Brazil is slowly sinking beneath the weight of its enduring political turmoil — a situation only trumped in the continent’s total-implosion stakes by the sorry plight of Venezuela’s beleaguered government. In Acting President Michel Temer, the country now finds itself with an oft-ridiculed pantomime villain at the helm of its listing ship.
Even those in favor of suspended President Dilma Rousseff’s infamous impeachment, which followed an investigation that ultimately led to her suspension in relation to an intricate money laundering ring dubbed ‘Lava Jato’ (‘Car Wash’), were divided on former Vice President Temer’s suitability for heading an interim government.
Now, to confirm Temer’s unpopularity, a study by pollsters Ipsos on June 3rd has found that the “horror film butler” now bears the weight of an unenviable 70 percent disapproval rating as he goes about steadying Brazil’s ship. Rousseff, meanwhile, has seen her popularity jump five percentage points to 20 percent in her absence from office.
Temer, who ran as Rousseff’s running mate in 2010’s election and has held the vice presidency ever since, has regularly been characterized as vampire-like, sinister and brooding: a shadowy and darkly peripheral figure that has long eyed the country’s top job. That his surname is the Portuguese verb for “dread” or “fear” does nothing to stem the numerous unflattering social media comparisons drawn between the 75 year old’s gaunt, waxy features and a host of cartoon vampires.
It was no surprise that in the wake of Rousseff’s suspension, Temer moved quickly — indeed Dracula-like — in performing his most treacherous maneuver yet, this time taking him right to the top of the tree. In light of some oddly-presumptuous leaked WhatsApp recordings and a widely mocked letter to the President bemoaning his lack of involvement in the political process; Rousseff denounced Temer as a traitor who had fueled the “conspiracy” against her. “I don’t want it to seem like I’m conspiring to take over,” Temer pleaded in an interview before promptly assuming power.
Temer kept a particularly low profile as Brazil’s situation deteriorated, while he has always attempted to avoid the public spotlight — save for his marriage to ex-model Marcela Tedeschi, 43 years his junior, whom he began dating when she was just 17. However, in 2015 he was himself the subject of calls for impeachment on the same charges as those for which Rousseff was eventually suspended. He was also accused of involvement in an illegal ethanol-purchasing operation.
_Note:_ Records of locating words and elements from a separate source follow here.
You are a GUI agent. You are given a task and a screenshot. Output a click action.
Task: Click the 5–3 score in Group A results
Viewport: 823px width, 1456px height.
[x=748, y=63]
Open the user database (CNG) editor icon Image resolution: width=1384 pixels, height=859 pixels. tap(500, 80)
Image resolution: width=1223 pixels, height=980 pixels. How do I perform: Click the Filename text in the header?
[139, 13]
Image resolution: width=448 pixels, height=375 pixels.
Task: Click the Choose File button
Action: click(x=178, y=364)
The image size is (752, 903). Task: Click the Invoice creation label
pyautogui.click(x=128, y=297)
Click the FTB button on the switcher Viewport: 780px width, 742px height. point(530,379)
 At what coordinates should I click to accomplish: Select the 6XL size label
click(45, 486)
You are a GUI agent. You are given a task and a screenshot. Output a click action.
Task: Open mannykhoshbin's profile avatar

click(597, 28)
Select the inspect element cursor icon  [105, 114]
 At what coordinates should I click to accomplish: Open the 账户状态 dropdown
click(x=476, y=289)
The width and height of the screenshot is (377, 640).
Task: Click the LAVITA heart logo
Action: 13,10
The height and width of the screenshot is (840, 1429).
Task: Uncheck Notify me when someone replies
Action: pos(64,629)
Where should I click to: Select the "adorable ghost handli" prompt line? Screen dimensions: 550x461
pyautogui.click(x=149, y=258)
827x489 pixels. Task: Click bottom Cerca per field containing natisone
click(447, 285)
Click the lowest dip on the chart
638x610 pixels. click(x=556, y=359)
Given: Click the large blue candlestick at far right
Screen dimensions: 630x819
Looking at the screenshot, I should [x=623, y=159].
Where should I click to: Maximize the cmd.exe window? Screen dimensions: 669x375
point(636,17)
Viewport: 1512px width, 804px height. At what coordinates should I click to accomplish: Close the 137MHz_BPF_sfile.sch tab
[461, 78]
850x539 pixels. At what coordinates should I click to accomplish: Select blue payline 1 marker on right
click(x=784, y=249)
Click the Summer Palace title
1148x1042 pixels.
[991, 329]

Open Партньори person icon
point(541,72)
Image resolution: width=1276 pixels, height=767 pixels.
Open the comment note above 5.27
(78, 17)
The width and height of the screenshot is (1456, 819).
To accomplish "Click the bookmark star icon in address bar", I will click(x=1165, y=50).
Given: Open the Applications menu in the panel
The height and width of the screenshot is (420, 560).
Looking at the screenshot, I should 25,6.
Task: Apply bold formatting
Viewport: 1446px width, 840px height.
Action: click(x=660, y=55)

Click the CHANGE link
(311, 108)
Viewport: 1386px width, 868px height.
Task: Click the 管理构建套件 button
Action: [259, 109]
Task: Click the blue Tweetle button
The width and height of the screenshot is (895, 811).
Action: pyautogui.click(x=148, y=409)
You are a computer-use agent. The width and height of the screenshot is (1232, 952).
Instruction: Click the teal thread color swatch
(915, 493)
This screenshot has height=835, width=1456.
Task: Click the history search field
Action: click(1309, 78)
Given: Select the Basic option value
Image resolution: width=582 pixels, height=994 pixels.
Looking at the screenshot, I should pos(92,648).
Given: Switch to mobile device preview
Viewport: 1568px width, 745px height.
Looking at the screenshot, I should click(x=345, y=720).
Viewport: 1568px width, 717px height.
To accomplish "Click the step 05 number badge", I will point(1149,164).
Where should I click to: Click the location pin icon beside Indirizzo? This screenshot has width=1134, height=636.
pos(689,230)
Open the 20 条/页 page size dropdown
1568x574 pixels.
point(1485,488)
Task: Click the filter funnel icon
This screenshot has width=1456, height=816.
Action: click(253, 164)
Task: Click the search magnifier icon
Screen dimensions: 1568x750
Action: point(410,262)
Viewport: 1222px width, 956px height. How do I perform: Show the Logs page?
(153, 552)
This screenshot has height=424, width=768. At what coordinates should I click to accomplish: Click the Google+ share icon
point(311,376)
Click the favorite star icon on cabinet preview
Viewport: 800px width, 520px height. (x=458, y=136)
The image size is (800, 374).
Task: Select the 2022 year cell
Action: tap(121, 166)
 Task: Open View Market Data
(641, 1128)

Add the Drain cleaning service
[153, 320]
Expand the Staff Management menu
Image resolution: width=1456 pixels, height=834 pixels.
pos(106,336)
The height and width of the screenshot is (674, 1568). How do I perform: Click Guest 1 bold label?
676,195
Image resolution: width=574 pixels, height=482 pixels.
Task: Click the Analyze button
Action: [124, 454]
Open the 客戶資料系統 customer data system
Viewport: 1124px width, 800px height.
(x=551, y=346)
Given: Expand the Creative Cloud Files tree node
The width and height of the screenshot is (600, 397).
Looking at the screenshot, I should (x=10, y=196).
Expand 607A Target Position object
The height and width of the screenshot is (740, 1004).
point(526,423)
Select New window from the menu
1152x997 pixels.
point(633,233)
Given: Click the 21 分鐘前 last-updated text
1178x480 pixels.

As Brazilian politics attempt to set a long and arduous clean-up operation in motion, a history of alleged corruption is likely to be the fuel to the fire of his unpopularity; only exacerbated by his seemingly self-serving and malevolent involvement in the ousting of Rousseff. When he became the country’s de facto interim President, a poll found that just 2 percent of Brazilians surveyed would have voted for him for the role — many others would not have recognized him in the street, such was his preference for anonymity.
Now with the Olympic Games in Rio de Janeiro just over the horizon and an end to the current political turbulence and social unrest nowhere in sight — and the relative unknown of the Zika virus outbreak threatening the lot — it is difficult to see Temer’s popularity growing any time soon. And there is very little he will be able to do about it.